Data entries
☆ ☆ ☆ ☆ ☆ ☆ ☆
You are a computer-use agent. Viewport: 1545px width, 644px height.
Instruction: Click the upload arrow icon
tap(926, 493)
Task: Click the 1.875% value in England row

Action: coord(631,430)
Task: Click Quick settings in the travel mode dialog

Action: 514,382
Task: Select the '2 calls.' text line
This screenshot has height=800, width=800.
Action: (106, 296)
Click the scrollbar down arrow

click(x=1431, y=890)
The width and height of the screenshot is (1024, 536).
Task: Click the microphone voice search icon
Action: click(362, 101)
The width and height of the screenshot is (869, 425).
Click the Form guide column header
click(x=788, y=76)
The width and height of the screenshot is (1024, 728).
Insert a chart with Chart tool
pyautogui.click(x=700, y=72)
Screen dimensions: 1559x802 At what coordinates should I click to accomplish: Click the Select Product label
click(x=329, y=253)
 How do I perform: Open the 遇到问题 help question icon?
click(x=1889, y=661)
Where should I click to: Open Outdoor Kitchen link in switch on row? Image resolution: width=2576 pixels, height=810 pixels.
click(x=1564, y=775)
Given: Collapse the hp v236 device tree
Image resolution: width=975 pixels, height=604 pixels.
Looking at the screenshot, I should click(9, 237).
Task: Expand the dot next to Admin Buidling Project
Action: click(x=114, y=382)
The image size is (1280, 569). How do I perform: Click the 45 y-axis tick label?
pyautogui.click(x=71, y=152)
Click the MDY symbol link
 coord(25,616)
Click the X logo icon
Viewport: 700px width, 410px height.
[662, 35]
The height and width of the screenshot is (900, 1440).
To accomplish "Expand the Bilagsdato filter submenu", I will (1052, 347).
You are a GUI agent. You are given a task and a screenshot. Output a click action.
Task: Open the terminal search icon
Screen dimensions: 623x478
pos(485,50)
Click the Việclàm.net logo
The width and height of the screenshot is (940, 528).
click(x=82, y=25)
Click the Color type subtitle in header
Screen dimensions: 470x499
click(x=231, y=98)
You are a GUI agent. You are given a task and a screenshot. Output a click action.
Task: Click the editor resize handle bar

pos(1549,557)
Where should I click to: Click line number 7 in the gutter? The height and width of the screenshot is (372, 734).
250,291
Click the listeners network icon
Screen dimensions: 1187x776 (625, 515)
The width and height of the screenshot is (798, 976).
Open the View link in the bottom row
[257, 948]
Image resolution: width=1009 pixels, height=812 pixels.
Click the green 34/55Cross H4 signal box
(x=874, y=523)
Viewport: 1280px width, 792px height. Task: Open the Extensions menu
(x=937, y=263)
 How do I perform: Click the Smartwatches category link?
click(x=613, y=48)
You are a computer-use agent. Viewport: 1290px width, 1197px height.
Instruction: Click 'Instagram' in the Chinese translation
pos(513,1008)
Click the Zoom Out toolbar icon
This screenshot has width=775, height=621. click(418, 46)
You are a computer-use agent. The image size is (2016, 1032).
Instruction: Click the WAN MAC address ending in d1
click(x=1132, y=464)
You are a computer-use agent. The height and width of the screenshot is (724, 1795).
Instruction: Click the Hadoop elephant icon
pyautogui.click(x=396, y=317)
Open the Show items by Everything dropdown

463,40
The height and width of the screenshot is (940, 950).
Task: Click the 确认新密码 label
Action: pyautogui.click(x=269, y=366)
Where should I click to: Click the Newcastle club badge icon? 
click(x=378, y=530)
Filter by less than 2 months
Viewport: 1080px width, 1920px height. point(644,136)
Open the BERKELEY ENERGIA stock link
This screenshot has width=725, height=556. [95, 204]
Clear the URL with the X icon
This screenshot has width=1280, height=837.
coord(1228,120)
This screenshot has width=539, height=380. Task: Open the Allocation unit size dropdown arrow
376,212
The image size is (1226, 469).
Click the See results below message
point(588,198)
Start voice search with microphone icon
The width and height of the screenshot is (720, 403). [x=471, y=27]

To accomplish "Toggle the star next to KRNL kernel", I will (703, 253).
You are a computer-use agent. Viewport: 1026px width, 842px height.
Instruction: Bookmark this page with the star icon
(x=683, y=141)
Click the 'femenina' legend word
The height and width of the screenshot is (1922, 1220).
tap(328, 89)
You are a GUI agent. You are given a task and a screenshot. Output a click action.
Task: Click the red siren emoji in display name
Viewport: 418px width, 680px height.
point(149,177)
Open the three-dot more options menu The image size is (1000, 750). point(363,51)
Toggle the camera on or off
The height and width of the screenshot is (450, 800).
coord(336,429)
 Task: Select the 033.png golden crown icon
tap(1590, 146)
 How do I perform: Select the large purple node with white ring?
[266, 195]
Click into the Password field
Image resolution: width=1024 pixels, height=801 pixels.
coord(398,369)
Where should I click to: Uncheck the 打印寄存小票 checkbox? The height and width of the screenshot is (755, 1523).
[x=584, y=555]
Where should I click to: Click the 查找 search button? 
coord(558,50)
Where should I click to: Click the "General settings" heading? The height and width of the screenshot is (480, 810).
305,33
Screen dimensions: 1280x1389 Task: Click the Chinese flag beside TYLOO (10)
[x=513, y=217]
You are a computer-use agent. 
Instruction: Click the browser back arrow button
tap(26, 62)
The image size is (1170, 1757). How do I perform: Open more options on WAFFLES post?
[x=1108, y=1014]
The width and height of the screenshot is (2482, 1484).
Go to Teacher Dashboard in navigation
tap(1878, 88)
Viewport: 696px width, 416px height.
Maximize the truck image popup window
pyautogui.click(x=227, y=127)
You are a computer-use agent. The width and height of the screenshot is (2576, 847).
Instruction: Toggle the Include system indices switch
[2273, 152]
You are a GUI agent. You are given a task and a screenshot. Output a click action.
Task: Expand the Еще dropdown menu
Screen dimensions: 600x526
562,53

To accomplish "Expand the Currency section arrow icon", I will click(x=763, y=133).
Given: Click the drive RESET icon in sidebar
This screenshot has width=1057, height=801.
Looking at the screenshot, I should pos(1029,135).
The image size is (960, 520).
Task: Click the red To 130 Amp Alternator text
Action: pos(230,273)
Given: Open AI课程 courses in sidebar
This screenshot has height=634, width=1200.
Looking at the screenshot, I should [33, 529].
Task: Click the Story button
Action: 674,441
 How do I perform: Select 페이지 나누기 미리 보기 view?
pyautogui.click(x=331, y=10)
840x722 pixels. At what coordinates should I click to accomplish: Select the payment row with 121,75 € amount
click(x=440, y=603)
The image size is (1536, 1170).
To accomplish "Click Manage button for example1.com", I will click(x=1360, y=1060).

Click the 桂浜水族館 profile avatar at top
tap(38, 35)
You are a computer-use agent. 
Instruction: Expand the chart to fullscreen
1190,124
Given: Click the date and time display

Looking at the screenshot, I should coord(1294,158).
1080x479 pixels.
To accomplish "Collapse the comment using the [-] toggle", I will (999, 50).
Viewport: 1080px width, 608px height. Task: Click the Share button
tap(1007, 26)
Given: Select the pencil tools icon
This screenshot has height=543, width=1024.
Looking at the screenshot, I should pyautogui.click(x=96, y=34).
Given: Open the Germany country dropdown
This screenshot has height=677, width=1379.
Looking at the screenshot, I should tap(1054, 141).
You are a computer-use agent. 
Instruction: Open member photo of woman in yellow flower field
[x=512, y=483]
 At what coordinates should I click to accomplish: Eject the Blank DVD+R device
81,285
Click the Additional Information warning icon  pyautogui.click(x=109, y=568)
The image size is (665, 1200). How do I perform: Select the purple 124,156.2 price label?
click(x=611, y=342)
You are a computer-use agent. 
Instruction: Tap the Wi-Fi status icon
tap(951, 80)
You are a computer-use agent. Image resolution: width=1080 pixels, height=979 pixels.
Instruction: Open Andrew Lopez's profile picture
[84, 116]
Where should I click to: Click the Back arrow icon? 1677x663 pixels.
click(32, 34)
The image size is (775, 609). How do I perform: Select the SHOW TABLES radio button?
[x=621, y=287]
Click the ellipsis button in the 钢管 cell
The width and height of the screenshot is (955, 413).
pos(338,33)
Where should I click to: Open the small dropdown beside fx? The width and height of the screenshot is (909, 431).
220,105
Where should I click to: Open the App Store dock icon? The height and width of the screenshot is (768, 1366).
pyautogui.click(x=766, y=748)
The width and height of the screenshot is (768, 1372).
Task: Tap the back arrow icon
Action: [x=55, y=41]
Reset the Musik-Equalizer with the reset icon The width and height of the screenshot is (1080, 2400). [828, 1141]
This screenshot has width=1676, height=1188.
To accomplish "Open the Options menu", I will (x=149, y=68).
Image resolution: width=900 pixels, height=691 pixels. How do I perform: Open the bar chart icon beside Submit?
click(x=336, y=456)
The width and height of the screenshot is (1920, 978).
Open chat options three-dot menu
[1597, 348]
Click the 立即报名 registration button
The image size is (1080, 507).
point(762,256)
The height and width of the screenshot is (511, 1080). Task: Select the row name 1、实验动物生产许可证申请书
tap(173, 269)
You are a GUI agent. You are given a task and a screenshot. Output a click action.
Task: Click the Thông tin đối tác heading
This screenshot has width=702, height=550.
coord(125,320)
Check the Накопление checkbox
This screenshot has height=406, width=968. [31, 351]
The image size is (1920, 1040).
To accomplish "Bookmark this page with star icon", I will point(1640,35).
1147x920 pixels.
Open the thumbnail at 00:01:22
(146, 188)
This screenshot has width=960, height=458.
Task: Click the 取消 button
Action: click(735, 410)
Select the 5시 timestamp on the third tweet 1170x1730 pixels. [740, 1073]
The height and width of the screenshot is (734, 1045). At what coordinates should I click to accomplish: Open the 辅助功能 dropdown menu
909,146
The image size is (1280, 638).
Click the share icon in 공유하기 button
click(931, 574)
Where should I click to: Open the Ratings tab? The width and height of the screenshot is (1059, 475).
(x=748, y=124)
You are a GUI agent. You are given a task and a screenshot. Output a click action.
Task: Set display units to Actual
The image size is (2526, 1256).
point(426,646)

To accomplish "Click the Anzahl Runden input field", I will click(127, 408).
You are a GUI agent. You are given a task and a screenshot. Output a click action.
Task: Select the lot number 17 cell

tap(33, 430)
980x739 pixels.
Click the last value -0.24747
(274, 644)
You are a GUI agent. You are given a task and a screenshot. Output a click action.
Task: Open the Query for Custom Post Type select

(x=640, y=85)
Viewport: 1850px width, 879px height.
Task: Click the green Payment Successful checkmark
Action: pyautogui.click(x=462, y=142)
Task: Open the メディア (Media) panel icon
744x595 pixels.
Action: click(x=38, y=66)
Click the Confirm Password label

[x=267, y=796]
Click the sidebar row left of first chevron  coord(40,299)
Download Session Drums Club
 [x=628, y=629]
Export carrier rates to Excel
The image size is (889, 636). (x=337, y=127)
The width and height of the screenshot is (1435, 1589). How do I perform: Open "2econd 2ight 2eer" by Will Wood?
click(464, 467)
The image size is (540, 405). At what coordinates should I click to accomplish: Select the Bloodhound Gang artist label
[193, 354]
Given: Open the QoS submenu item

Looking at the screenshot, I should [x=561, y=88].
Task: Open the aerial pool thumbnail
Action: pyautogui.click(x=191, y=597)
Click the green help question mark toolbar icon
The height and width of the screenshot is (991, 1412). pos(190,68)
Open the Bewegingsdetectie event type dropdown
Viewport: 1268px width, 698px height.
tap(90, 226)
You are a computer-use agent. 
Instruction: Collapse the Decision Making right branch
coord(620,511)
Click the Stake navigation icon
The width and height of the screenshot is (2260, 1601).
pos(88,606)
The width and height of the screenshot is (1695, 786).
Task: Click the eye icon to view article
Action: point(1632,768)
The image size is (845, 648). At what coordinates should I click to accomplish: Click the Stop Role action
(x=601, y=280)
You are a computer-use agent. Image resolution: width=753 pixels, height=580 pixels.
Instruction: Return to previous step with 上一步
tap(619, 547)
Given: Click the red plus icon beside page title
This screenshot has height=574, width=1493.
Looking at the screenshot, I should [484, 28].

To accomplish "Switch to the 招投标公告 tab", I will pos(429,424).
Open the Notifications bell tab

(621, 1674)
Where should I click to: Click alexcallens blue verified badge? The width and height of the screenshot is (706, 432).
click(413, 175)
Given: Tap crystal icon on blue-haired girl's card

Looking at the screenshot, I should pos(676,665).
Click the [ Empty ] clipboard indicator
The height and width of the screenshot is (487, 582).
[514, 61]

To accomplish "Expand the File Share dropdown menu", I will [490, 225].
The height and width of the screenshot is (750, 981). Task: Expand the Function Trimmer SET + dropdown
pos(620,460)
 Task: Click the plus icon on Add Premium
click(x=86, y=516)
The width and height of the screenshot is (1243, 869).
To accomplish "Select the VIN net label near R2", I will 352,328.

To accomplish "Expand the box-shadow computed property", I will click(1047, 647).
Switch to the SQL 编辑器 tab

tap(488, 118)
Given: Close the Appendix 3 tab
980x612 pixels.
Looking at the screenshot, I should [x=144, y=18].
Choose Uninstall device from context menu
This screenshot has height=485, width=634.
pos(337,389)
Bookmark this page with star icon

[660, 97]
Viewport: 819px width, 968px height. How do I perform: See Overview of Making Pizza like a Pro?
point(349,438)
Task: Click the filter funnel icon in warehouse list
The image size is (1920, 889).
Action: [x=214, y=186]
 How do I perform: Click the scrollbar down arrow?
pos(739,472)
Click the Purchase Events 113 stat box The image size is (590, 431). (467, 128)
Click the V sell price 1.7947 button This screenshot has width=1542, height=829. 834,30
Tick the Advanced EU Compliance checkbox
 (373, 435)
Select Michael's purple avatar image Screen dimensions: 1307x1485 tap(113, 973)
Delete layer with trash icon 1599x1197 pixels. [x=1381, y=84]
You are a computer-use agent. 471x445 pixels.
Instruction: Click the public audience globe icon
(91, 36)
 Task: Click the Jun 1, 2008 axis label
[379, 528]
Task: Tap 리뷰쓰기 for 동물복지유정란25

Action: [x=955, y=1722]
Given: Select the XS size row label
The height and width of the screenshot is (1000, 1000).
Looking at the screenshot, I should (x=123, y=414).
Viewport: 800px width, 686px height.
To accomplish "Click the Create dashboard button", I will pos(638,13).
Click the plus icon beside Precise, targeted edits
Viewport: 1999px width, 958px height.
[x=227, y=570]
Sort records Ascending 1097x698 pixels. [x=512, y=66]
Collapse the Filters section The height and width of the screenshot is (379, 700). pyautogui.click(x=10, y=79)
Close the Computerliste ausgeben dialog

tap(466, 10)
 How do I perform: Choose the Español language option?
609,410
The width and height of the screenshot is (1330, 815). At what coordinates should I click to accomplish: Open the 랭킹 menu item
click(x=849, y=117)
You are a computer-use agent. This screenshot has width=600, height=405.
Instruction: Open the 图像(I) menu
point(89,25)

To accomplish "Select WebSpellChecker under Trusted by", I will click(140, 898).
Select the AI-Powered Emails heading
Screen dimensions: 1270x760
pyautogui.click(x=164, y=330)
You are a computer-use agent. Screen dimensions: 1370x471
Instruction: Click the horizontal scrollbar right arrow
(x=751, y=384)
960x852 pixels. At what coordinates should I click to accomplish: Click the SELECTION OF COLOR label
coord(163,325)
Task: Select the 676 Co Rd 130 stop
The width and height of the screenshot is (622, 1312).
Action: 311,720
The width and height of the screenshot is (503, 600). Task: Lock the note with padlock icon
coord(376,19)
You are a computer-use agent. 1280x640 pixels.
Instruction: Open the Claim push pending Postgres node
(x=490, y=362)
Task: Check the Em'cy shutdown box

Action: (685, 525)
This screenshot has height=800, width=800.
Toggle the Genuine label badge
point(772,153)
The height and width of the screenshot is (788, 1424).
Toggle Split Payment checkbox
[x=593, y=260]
☆ ☆ ☆ ☆ ☆ ☆ ☆
_Activity_
What lines in the entries above include the string "section"? Return each one.

_Response_
To accomplish "Expand the Currency section arrow icon", I will click(x=763, y=133).
Collapse the Filters section The height and width of the screenshot is (379, 700). pyautogui.click(x=10, y=79)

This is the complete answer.